Utah Supreme Court

When do multiple fraudulent acts constitute a single scheme under Utah law? State v. Bradshaw Explained

2006 UT 87
No. 20040975
December 29, 2006
Reversed

Summary

Brooks Bradshaw defrauded fourteen victims of amounts ranging from $400 to $600 by posing as a mortgage company owner and collecting fees for refinancing services he never performed. The district court found his eleven fraudulent acts constituted a single scheme supporting eleven second-degree felony charges, but the court of appeals disagreed and reversed.

Analysis

Background and Facts

Over approximately three months, Brooks Bradshaw defrauded fourteen victims by falsely representing himself as a mortgage company owner. He targeted individuals seeking mortgage refinancing or facing foreclosure, collecting fees ranging from $400 to $600 per victim. Bradshaw promised to perform refinancing services but instead kept the money and disappeared. The State charged him with eleven counts of second-degree felony communications fraud, treating his conduct as a single “scheme or artifice” and aggregating the total amount of $5,400 to enhance the charges from misdemeanors to felonies.

Key Legal Issues

The central issue was whether Bradshaw’s multiple fraudulent acts constituted a single “scheme or artifice” under Utah Code Ann. § 76-10-1801. The communications fraud statute allows each communication in furtherance of a scheme to constitute a separate offense, while the severity of each offense is determined by aggregating amounts obtained from the entire scheme. The court had to interpret when multiple acts qualify as parts of a single scheme versus separate criminal episodes.
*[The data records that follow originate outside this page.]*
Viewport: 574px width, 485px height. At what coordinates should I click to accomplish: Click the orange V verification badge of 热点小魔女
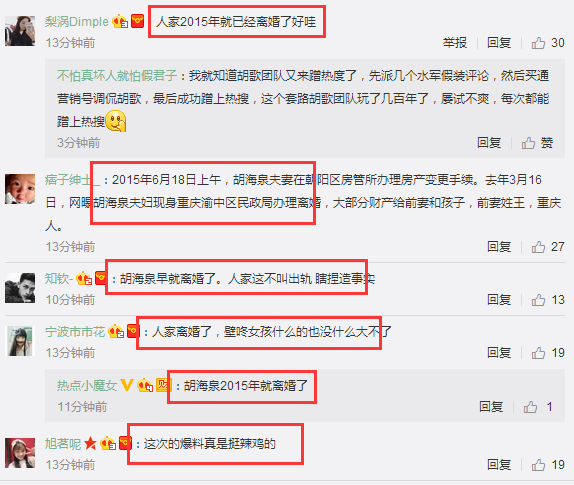pyautogui.click(x=127, y=385)
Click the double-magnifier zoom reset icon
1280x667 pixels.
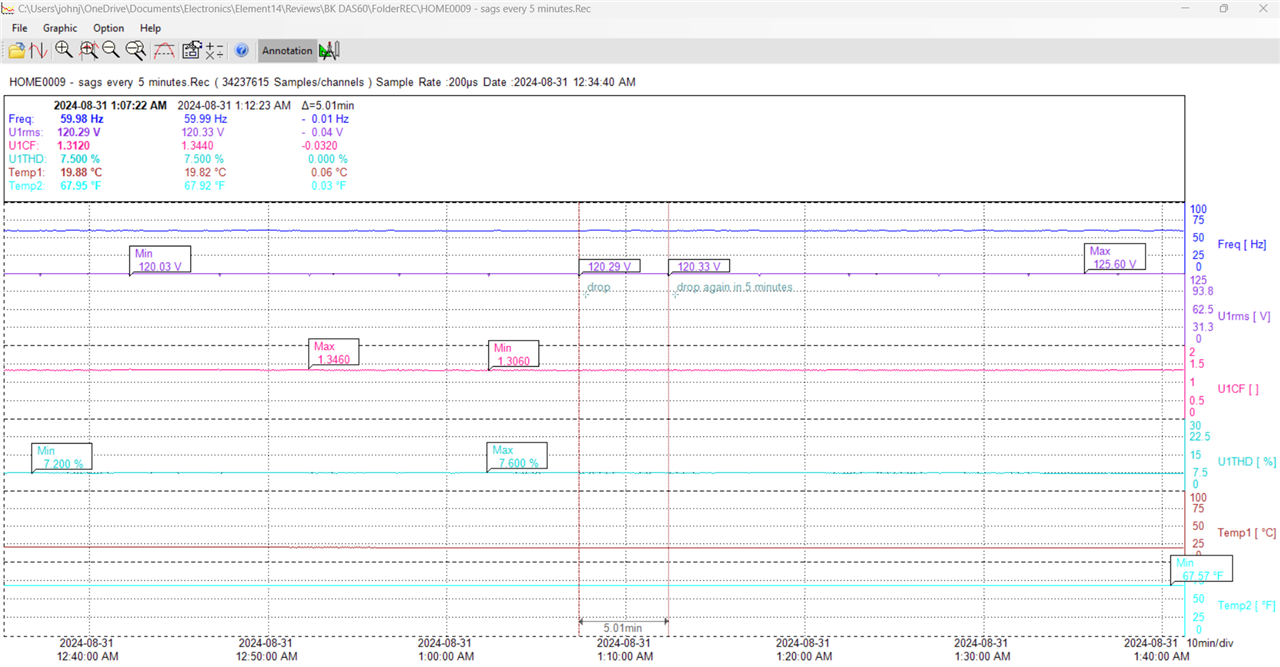pyautogui.click(x=135, y=50)
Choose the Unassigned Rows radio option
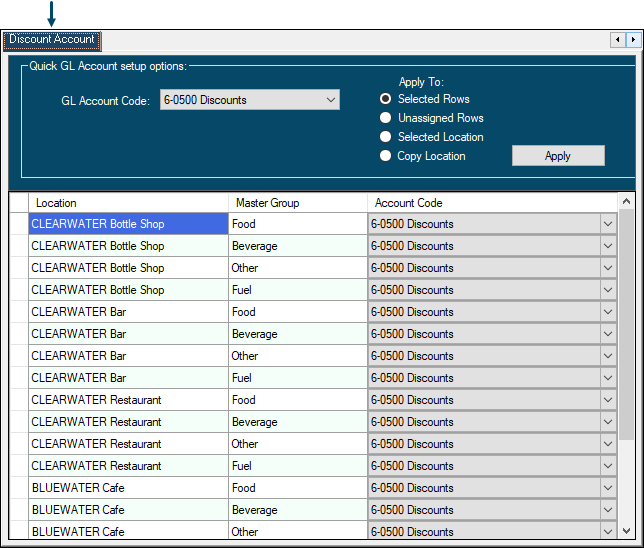The width and height of the screenshot is (644, 548). 385,118
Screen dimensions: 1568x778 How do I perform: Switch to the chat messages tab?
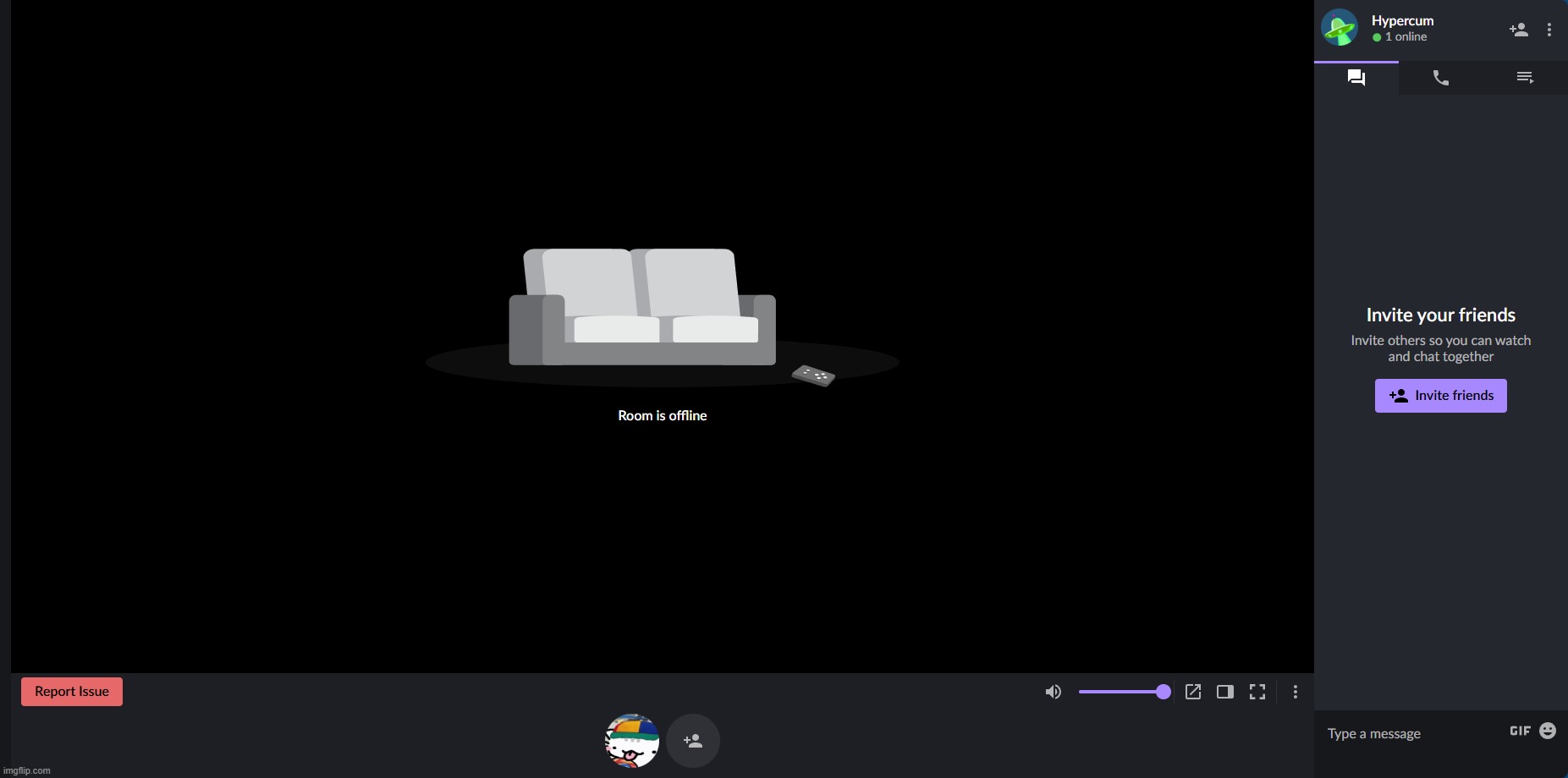[1356, 78]
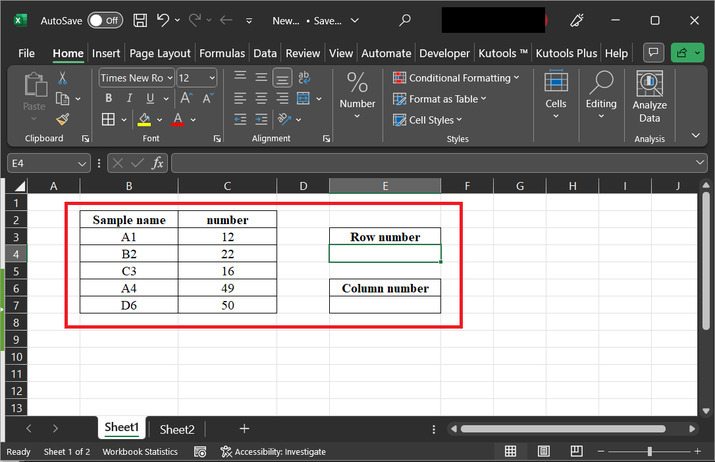Toggle Italic formatting

click(127, 98)
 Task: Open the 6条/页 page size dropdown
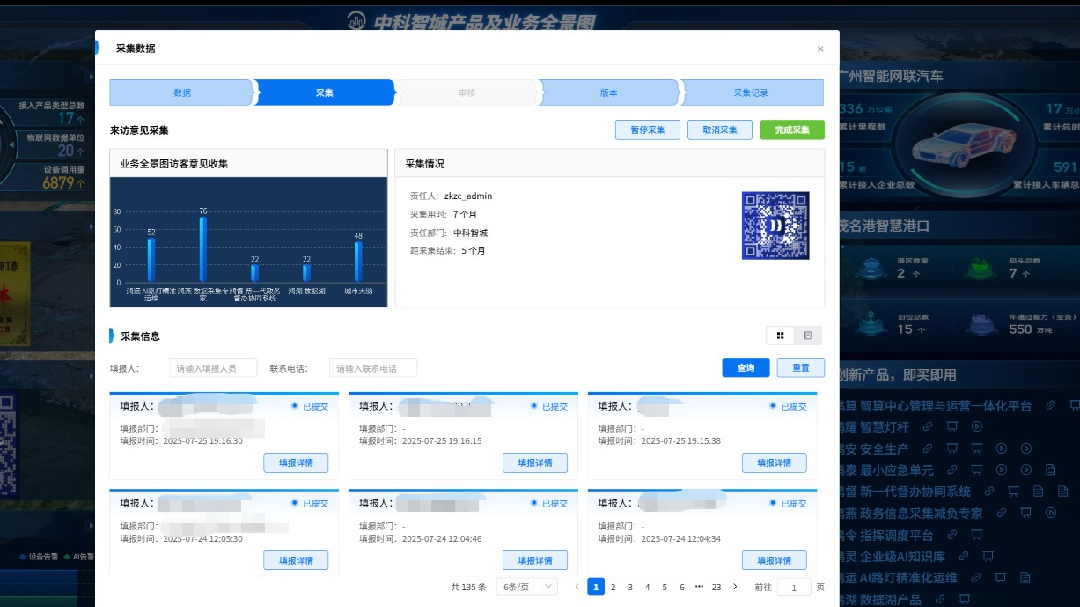(526, 587)
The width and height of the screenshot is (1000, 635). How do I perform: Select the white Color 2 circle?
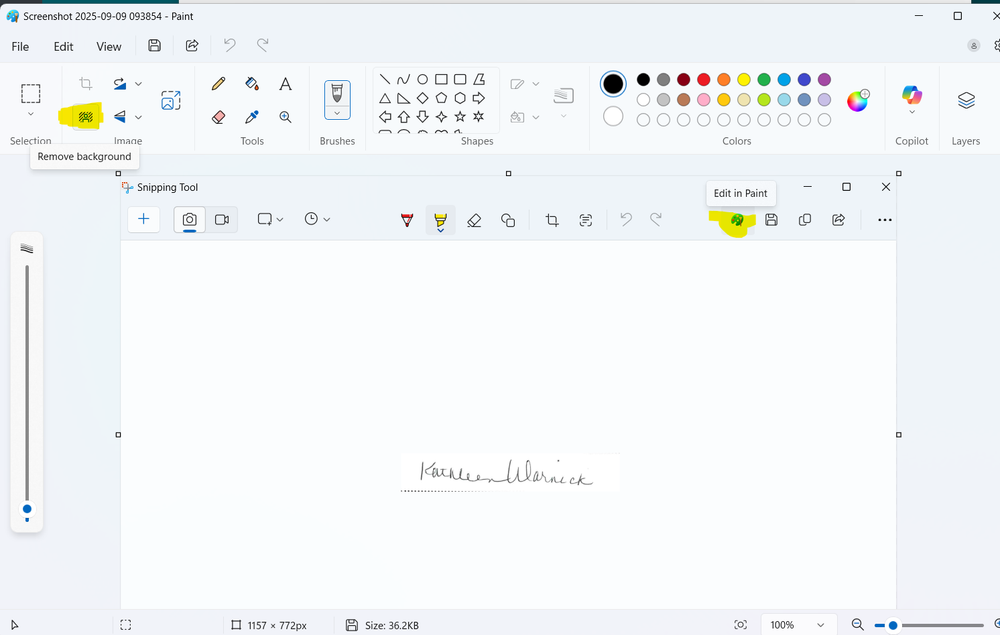tap(613, 117)
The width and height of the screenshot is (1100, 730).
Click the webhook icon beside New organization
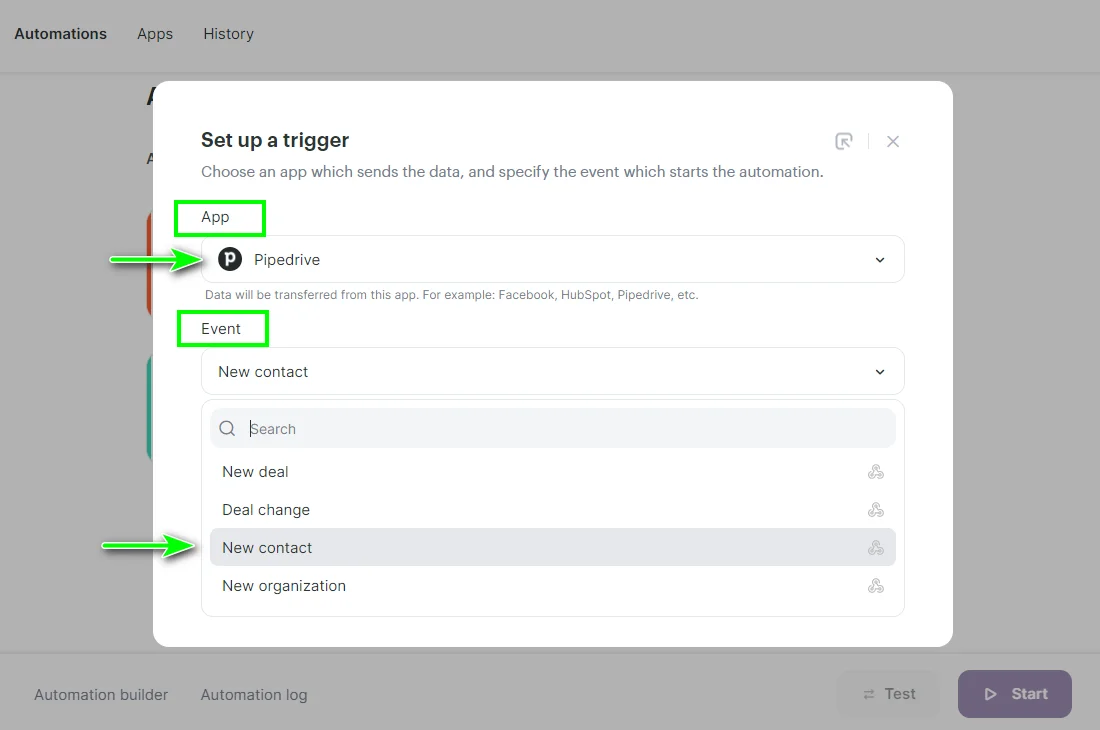click(x=877, y=585)
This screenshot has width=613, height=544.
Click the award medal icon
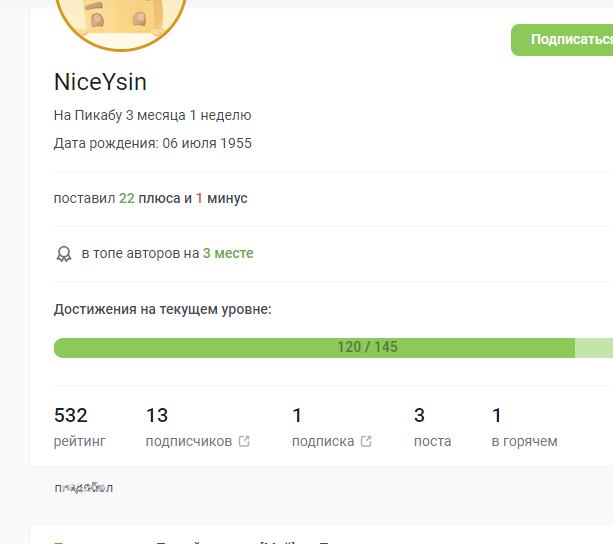tap(64, 254)
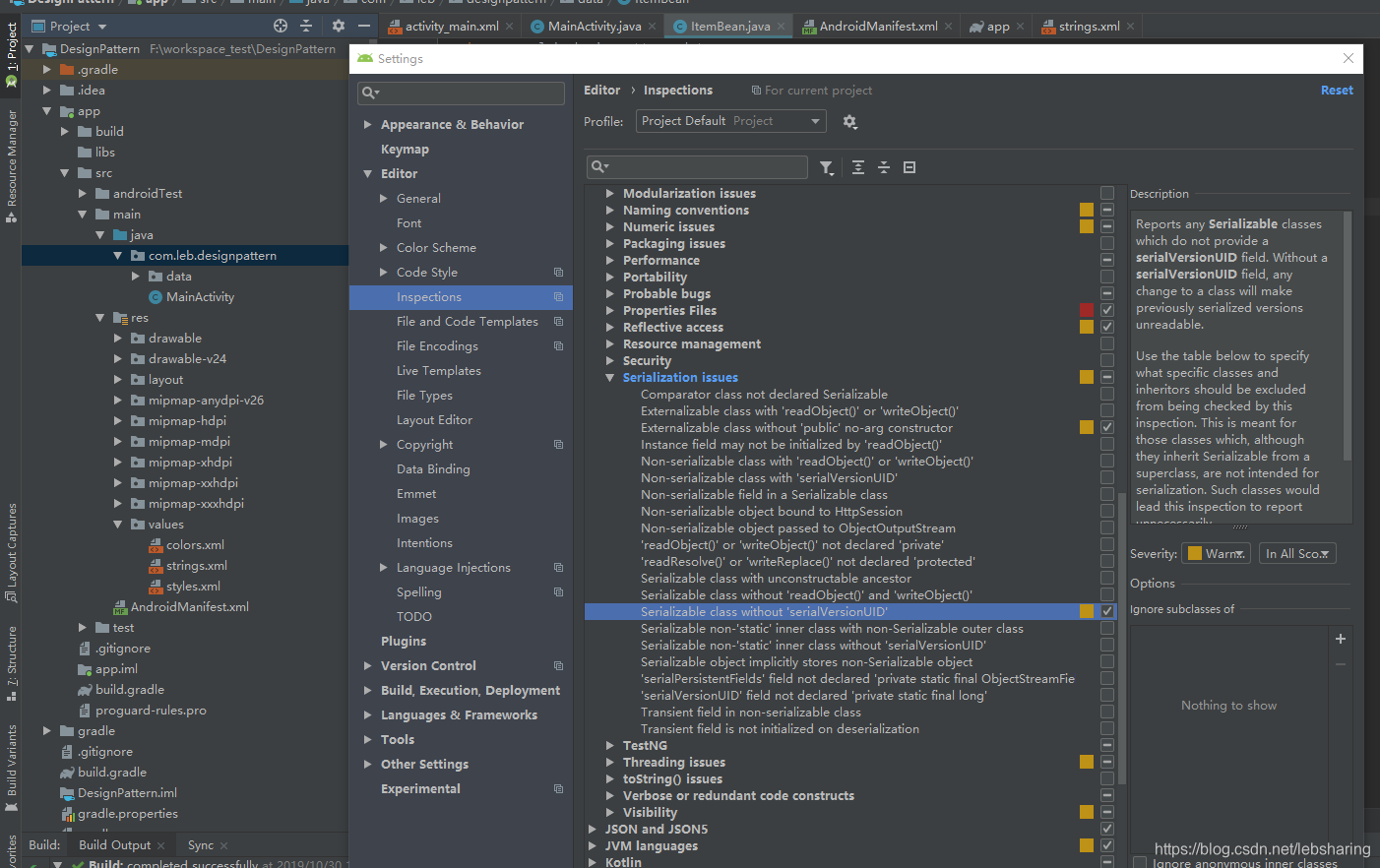This screenshot has width=1380, height=868.
Task: Collapse all inspection groups via toolbar icon
Action: click(x=882, y=167)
Court’s Analysis and Holding

The Utah Supreme Court reversed the court of appeals, holding that multiple fraudulent acts constitute a single scheme when linked by a “common, continuing criminal design.” The court rejected the court of appeals’ emphasis on commonality of time and place, explaining that a scheme requires forethought and planning but can encompass acts occurring at different times and locations. The court identified five factors for determining single schemes: (1) similarity of method, (2) similarity of result, (3) frequency and duration, (4) commonality of time and goals, and (5) commonality of victim profiles. Bradshaw’s conduct satisfied these criteria through his consistent targeting of vulnerable homeowners and use of identical mortgage company misrepresentations.

Practice Implications

This decision provides crucial guidance for prosecuting and defending communications fraud cases involving multiple victims. Practitioners must analyze whether fraudulent conduct demonstrates a predetermined plan linking separate acts, rather than focusing solely on temporal or geographic similarities. The ruling allows prosecutors to aggregate amounts across multiple victims when charging under a single scheme, potentially elevating charges from misdemeanors to felonies. Defense attorneys should scrutinize whether alleged schemes truly demonstrate the requisite forethought and common criminal design or whether separate impulsive acts were inappropriately aggregated.

Original Opinion

Link to Original Case

Case Details

Case Name

State v. Bradshaw

Citation

2006 UT 87

Court

Utah Supreme Court

Case Number

No. 20040975

Date Decided

December 29, 2006

Outcome

Reversed

Holding

Multiple fraudulent acts constitute a single scheme or artifice under the communications fraud statute when the separate acts are linked by a common, continuing criminal design evidencing a predetermined plan.

Standard of Review

Correctness – statutory interpretation reviewed without deference

Practice Tip

When analyzing communications fraud charges involving multiple victims, focus on whether the fraudulent acts share a common, continuing criminal design rather than requiring identical methods, locations, or timing.